东坡居士道:“姓秤,乃秤天下长老底秤。”
玉泉和尚便大喝一声,说道:“且道这一喝重多少?”
东坡居士被问得无言以对,于是便礼拜。
东坡居士后从黄州移居汝州(今河南临汝),临行前,他特地去高安(在江西境内)向他的弟弟苏辙辞行。到高安的头一天晚上,苏辙正与真净克文、圣寿省聪联床共宿,夜间三人都梦见自己迎接五祖师戒禅师。第二天东坡居士便到了。他们一起相谈甚欢。后来有人认为东坡居士是五祖师戒禅师的转世,就是从这里来的。
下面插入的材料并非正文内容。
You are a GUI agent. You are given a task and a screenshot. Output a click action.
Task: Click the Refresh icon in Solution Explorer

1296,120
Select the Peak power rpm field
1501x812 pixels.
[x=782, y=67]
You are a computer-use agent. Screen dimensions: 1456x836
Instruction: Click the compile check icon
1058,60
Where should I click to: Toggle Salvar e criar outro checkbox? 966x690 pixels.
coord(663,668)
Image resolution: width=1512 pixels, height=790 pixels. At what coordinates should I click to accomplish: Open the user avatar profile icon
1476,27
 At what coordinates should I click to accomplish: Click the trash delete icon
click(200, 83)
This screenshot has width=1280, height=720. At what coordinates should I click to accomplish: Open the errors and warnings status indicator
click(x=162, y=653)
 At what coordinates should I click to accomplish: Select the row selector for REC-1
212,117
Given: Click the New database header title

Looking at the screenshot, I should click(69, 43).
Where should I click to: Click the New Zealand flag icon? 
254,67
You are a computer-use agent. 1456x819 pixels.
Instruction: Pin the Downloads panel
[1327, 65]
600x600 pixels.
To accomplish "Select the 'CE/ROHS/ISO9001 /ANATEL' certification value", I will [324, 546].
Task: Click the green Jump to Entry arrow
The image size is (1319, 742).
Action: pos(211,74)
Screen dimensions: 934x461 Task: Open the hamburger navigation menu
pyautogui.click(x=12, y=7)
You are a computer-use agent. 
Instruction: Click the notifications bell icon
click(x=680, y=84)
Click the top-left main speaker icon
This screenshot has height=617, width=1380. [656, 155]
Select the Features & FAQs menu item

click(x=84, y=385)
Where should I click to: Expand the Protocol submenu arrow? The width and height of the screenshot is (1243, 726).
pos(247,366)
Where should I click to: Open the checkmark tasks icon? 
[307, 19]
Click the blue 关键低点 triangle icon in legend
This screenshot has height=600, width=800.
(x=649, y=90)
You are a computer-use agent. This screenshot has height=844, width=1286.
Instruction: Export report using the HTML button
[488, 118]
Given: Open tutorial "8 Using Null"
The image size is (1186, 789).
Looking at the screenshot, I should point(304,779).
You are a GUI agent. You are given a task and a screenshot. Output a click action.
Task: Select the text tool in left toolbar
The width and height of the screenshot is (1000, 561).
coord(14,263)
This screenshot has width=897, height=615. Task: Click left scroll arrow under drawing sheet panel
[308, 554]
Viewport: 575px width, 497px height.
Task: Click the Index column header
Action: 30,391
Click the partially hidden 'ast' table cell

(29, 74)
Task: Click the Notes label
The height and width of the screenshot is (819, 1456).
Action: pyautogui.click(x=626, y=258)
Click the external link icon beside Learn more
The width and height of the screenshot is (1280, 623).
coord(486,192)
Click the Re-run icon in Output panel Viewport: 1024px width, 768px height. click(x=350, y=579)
在众多的禅师中,与东坡居士交往最密切,时间最长的要算佛印了然禅师(庐山开先善暹禅师之法嗣),他俩之间有不少妙趣横生的诗禅酬和,为后人留下了许多回味无穷的佳话。
有一天,东坡居士去看望佛印禅师。
佛印禅师道:“此间无座榻,不及奉陪居士。”
东坡居士趁机戏道:“敢暂借和尚四大为座榻。”
佛印禅师回答道:“山僧有一问,居士若道得即请坐,若道不得,即输却腰间玉带。”
东坡居士欣然同意了。
佛印禅师说道:“居士适来道,借山僧四大为座榻,只如山僧四大本空,五蕴非有,居士向什么处坐?”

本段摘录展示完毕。